URBANA, Ill. -- According to a University of Illinois study, groundhogs, also known as woodchucks, may have a better survival rate in urban settings than in rural areas.



The study is being conducted in response to a request from the Illinois State Department of Natural Resources for current data on how woodchucks are responding to changing land-use practices.



"There was a sense that the numbers of woodchucks in Illinois was declining and they were concerned about the population," said U of I wildlife ecologist Robert Schooley. "They didn't know what was causing it. One idea was the increase in the number of coyotes. And there was a general concern about how urbanization might be affecting wildlife, including woodchucks."



Two factors may be working in favor of the survival of urban woodchucks - they are getting more habituated to humans and so keep eating even when humans are around. And, they also have fewer predators like coyotes in urban settings.



Liza Watson, U of I graduate student in wildlife ecology in the College of Agricultural, Consumer and Environmental Sciences, has been tracking both urban and rural woodchucks for nearly two years.



"I'm looking at how they're adjusting in urban settings by examining their survival rates, movements, and their general vigilance behavior," Watson said. She explained that vigilance behavior is when they are alert and scanning the landscape for predators.



Woodchucks primarily rely on their sight to spot a predator rather than scent, so if there is any kind of disturbance, they stop what they're doing and look in that direction.



"If you're standing up on your hind legs all the time looking for predators, you can't be feeding, and in order to survive hibernation, they need to spend as much time as possible feeding during the active season. There's only so much time in a day, so there's a trade-off there. If they're living in an urban setting, they might be less vigilant because they've become habituated to human disturbance and so they can spend more time foraging for food," Watson said.



Watson said that woodchucks lose 35 percent to 40 percent of their body weight during hibernation, which is typically from mid-November to late February or early March.

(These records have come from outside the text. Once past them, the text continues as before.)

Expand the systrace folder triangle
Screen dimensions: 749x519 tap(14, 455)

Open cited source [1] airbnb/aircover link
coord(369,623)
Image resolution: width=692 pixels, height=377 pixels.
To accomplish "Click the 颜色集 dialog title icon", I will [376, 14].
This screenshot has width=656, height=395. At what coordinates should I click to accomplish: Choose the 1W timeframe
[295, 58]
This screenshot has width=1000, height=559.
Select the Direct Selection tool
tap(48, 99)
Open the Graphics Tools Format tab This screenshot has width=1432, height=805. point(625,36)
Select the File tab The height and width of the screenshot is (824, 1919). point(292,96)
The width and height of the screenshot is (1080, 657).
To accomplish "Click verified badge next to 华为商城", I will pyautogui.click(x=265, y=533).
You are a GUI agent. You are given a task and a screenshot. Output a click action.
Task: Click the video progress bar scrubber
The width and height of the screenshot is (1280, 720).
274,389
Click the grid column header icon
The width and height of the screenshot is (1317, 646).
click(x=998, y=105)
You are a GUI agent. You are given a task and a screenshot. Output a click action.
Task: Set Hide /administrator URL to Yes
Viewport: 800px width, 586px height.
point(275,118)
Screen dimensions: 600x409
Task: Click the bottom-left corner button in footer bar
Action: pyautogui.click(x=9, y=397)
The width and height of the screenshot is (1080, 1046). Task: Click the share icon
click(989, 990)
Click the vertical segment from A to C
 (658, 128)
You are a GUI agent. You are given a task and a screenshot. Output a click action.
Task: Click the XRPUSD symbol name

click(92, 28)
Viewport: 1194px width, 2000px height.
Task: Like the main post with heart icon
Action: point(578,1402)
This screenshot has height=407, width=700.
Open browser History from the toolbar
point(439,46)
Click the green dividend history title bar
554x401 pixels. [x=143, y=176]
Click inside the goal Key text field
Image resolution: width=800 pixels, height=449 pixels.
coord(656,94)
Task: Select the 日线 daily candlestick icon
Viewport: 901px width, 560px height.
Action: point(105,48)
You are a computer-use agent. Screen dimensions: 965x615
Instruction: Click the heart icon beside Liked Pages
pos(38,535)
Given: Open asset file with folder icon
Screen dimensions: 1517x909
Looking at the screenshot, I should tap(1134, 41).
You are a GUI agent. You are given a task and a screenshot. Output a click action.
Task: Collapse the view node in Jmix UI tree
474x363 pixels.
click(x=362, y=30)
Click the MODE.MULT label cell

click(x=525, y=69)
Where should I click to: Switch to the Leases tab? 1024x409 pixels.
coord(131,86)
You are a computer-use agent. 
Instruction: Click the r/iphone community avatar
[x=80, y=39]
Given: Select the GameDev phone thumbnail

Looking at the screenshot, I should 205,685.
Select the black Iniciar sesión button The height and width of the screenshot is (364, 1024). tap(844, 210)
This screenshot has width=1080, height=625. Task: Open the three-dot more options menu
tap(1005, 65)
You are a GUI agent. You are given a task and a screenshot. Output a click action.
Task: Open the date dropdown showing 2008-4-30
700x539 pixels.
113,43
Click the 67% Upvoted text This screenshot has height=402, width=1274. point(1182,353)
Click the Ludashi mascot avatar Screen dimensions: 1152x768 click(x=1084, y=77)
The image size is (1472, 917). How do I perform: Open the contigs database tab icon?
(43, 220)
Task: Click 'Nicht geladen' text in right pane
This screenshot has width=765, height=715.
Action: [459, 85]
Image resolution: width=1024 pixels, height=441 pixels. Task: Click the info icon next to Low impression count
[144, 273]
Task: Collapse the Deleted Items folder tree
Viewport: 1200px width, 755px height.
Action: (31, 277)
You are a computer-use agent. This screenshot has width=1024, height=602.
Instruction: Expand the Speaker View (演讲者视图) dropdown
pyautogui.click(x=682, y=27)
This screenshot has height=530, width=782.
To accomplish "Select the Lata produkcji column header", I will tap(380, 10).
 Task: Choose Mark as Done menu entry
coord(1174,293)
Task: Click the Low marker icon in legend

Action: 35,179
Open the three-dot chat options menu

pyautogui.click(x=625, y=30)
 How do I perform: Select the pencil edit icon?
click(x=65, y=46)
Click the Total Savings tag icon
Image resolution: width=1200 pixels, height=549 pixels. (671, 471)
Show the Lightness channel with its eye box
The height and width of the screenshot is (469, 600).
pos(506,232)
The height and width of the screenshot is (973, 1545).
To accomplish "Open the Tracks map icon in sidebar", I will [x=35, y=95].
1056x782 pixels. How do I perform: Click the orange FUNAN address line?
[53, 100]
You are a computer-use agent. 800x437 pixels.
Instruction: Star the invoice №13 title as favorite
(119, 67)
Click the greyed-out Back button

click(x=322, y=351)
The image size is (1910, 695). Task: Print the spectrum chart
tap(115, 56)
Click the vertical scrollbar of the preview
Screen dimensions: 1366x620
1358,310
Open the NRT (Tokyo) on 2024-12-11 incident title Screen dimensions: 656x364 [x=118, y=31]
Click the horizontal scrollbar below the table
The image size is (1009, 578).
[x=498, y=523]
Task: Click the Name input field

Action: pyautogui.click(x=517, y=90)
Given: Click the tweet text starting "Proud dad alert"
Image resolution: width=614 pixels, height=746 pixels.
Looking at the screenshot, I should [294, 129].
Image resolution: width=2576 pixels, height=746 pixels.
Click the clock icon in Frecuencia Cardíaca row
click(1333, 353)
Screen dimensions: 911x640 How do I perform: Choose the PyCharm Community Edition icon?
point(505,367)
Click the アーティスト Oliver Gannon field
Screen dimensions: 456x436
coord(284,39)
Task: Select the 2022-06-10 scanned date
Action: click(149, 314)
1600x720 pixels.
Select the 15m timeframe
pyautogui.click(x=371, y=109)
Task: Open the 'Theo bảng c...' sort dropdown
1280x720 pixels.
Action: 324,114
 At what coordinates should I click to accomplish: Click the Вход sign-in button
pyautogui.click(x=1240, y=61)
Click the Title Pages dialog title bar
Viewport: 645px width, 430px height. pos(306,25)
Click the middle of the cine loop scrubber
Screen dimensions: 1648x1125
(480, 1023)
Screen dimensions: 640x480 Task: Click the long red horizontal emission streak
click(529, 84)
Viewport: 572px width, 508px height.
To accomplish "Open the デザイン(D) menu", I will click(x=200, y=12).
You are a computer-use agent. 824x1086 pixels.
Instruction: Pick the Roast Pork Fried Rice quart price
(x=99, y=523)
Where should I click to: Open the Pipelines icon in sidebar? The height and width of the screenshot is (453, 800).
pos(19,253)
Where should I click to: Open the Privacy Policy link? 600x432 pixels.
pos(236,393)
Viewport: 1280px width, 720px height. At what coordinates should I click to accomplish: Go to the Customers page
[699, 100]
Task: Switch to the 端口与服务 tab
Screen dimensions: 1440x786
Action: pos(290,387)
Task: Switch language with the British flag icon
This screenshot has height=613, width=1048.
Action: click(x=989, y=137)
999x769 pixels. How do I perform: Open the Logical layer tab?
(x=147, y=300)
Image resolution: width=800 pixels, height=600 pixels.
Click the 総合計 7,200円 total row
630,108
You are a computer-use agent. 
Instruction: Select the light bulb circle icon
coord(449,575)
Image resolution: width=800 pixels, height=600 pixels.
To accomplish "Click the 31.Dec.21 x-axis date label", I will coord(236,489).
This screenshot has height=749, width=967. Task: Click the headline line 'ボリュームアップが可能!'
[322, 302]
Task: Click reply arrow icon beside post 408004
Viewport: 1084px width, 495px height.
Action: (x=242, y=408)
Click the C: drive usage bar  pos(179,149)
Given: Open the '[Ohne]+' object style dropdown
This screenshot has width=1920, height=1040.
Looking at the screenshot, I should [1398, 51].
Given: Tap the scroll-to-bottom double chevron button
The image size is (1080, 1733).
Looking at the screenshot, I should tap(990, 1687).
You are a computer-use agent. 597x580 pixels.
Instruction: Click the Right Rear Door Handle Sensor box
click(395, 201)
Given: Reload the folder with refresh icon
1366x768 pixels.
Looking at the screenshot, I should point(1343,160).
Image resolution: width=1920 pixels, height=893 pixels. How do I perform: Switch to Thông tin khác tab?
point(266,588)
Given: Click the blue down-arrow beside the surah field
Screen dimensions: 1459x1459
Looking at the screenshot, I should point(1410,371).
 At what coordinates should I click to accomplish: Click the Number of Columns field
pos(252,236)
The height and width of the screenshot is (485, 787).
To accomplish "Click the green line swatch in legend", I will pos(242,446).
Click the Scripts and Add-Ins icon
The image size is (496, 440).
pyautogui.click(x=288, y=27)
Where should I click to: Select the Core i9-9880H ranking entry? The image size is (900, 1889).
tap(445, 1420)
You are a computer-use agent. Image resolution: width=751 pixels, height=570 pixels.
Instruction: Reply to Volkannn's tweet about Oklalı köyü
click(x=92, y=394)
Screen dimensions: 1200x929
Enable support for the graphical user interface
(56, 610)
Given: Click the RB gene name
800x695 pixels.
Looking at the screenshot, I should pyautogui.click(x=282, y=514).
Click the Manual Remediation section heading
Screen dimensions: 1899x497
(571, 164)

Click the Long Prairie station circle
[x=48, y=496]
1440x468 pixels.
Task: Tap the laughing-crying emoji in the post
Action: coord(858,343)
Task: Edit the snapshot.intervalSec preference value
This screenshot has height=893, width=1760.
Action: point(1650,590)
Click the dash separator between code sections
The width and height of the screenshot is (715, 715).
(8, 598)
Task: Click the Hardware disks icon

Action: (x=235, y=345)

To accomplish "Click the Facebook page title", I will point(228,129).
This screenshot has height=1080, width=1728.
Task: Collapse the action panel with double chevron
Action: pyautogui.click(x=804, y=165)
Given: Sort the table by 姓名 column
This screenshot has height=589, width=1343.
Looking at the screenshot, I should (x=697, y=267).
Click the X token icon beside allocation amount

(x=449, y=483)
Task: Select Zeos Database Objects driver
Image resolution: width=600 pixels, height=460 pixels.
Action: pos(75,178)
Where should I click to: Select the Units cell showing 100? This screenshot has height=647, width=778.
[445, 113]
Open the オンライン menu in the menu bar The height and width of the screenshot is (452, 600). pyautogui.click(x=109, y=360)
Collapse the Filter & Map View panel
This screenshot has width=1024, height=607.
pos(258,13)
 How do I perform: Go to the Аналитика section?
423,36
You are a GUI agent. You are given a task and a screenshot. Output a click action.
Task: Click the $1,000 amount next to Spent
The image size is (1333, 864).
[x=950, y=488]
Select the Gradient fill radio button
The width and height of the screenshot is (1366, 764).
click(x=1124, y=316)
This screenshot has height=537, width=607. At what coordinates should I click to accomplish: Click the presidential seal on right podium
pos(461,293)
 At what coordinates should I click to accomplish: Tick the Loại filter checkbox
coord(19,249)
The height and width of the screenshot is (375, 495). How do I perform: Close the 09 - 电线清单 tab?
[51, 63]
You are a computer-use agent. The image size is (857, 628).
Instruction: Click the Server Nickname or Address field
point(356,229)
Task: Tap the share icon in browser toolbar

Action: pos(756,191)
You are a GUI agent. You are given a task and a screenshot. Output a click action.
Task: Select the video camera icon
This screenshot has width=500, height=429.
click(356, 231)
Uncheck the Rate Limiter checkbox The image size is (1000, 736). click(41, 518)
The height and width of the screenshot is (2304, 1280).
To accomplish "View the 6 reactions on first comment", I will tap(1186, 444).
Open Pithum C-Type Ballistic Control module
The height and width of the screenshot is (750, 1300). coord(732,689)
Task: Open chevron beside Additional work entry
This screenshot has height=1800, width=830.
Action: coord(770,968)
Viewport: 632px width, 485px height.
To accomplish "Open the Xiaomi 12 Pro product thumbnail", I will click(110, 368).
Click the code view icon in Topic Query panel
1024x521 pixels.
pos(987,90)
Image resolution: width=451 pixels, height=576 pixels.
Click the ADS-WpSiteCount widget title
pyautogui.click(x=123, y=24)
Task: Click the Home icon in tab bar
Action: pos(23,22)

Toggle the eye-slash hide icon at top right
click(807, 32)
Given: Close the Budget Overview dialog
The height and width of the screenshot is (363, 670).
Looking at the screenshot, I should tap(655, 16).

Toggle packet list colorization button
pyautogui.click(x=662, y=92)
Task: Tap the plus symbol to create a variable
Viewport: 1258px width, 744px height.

Watson trapped 41 adult woodchucks. The animals were anesthetized and surgically implanted with tiny radio transmitters. The implants allowed Watson to follow each animal and to know which of the 41 animals she was observing.



"In the summer, they tend to be active in the early evenings, so I'd drive around looking for them and I videotaped them from the vehicle, at least 30 meters away. They typically don't respond to cars, so as long as I stayed in the truck, I could observe them without disturbing them," she said.



The transmitter has a mortality sensor so it beeps slower if the animal hasn't moved in over eight hours. "We can bring them back to the vet school where they conduct a necropsy to determine how they died," Watson said. Currently there are 22 remaining from the original 41 that were tagged.



"In rural areas, we think most deaths were caused by a predator, such as a coyote, because we'd find just the transmitter and some remains," Watson said. Four of the rural animals also died in hibernation. "This usually means that they didn't have enough fat stores when they entered hibernation. They're herbivores, so even if they did wake up early from hunger and come out, there wouldn't be anything green enough to eat." Woodchucks eat grass, clover, dandelion, some garden vegetables and some agricultural crops.



The question is -- does urbanization give the woodchucks a natural buffer zone to protect them from predators?



Schooley says yes.



"We also think that woodchucks may know that urban settings are not as risky an environment. We're trying to see whether they have become habituated to humans. You've seen a tree squirrel that you can get within a foot of before they run. In the same way, if woodchucks become habituated to humans, they'll realize that urban areas are safe and be able to be less vigilant and feed more," Schooley said.



The study also looked at how far woodchucks travel from their burrow. In the city and residential areas, woodchucks have fewer natural predators and food available from gardens and plantings, but the flip side is that their habitat is fairly fragmented. The study found that urban woodchucks have restricted movements and consequently smaller home ranges than rural woodchucks.



Funding for the research was provided by the University of Illinois and grants from the American Society of Mammalogists and the American Museum of Natural History.